Help With Optimizing My First Kernel

I have written a kernel that uses Newton’s gravitational formula to calculate new velocities for bodies in a simple physics simulator of mine. It works well and I have added some linear interpolation to help make the transitions between gravity update passes more smooth. However because I am very new to Open CL I am afraid I am making some large mistake that results in lower performance. I have never worked with C and I am in fact writing this project in Java using LWJGL. I would really appreciate it if anyone could look at my kernel and give me some quick tips on how to improve.
For my kernel, on startup, I fill the positions array with random points. Then run the init kernel. After that, I call the gravity kernel two times each second. Because I know when the gravity kernel is going to be run next and when it was run last, I calculate a linear interpolation value to use in the lerp kernel that is called every frame. Right now everything works as intended I am just looking for some help as to how to make the kernel run faster.

My Kernel:

//This is the "main" kernel. It calculates the new velocities for each object

//prePos  - The coordinate that was calculated last time.
//It is used with postPos to linearly interpolate between those points to make the illusion of somthness 
//postPos - The most up to date positions
//velocities - The list of velocities for all the objects
//colors - Each object's color
//size - The total number of colors
//add - A value to use to determine how long the resulting velocity vector should be
//mass - The mass of each object (they all have the same mass for now)
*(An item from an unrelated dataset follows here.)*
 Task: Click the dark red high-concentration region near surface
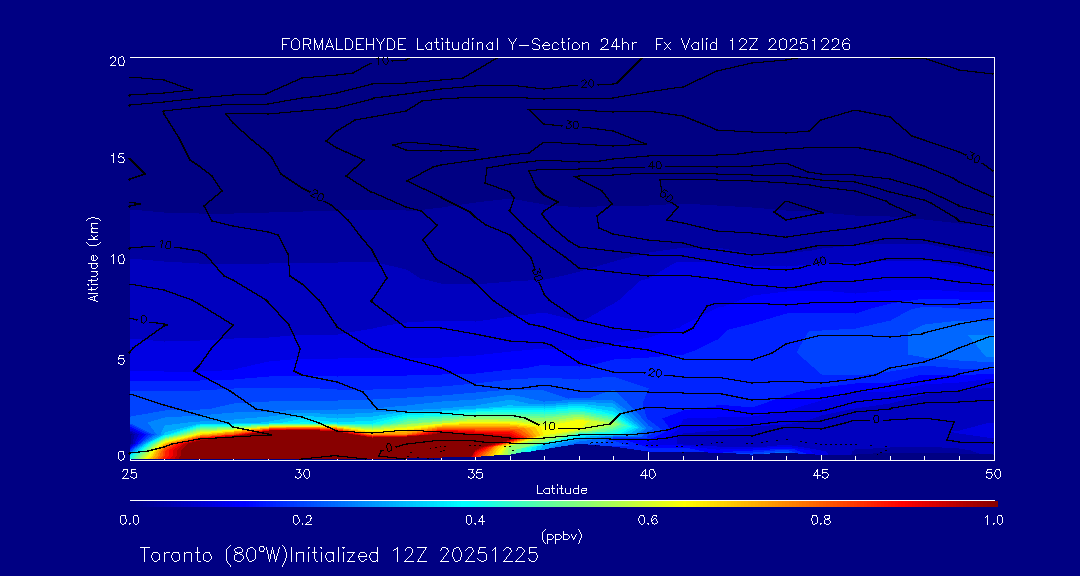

kernel void gravity(global float4* prePos, global float4* postPos, global float4* velocities, global float4* colors, const int size, const float add, const float mass) {
	const int itemId = get_global_id(0); //Get this thread's ID
	if(itemId < size) { //If we are within the objects that we want to update
		float4 pos = postPos[itemId]; //Retrive the position
		float4 vel = velocities[itemId]; //Retrive the velocity
				
		float4 otherPos, deltaPos;
		float gravity, dist;
		for(int i = 0; i < size; i++) { //Loop through every other object that exists...
			if(i != itemId) { // If the other object isn't this object...
				otherPos = postPos[i]; //Get the othert objects position
				deltaPos = (float4) (otherPos.x - pos.x, otherPos.y - pos.y, otherPos.z - pos.z, 0.0f);//Calculate the delta between this thread's object and the other object
				dist = sqrt(pow(deltaPos) + pow(deltaPos) + pow(deltaPos.z, 2.0f)); //Get the distance between them
				gravity = mass / (dist * dist); //Newton's gravitational formula
				
				deltaPos /= dist; //Normalise the vector
				
				deltaPos *= gravity; //Factor in gravity
				
				vel += deltaPos; //Add the newly generated vector that represents the gravity between this thread's object and the other object to this thread's velocity
			}
		}
		prePos[itemId] = pos; //Set the previous position to the one without the new calculation
		postPos[itemId] = pos + vel * add; // Set the new position to the old one plus the velocity
		velocities[itemId] = vel; //Set the velocity
	}
}

//This kernel calculates the values for the positions array using prePos, postPos, and a linear interpolation value. 
//Open GL renders the positions array as points so the points in the positions array cant jump around because that would be very noticeable and would not look nice or realistic
kernel void lerp(global float4* positions, global float4* prePos, global float4* postPos, const float value) {
	const int itemId = get_global_id(0);
	positions[itemId] = prePos[itemId] + value * (postPos[itemId] - prePos[itemId]);
	
}
//This kernel sets up the values for prePos and postPos so that calling the gravity will work as intended
kernel void init(global float4* positions, global float4* prePos, global float4* postPos) {
	const int itemId = get_global_id(0);
	float4 pos = positions[itemId];
	prePos[itemId] = pos;
	postPos[itemId] = pos;
}

Step one: profile. AMD has CodeXL, Intel has something else. In case of NVIDIA, well, you’re out of luck. You need to determine whether you’re compute bound or bandwidth bound. If it is compute bound, use native_sqrt and native_pow. Otherwise you may store your position data as half4 (it’d still be better to use floats for computation, but using halves would also help in the compute bound scenario if you have a Polaris or Pascal GPU).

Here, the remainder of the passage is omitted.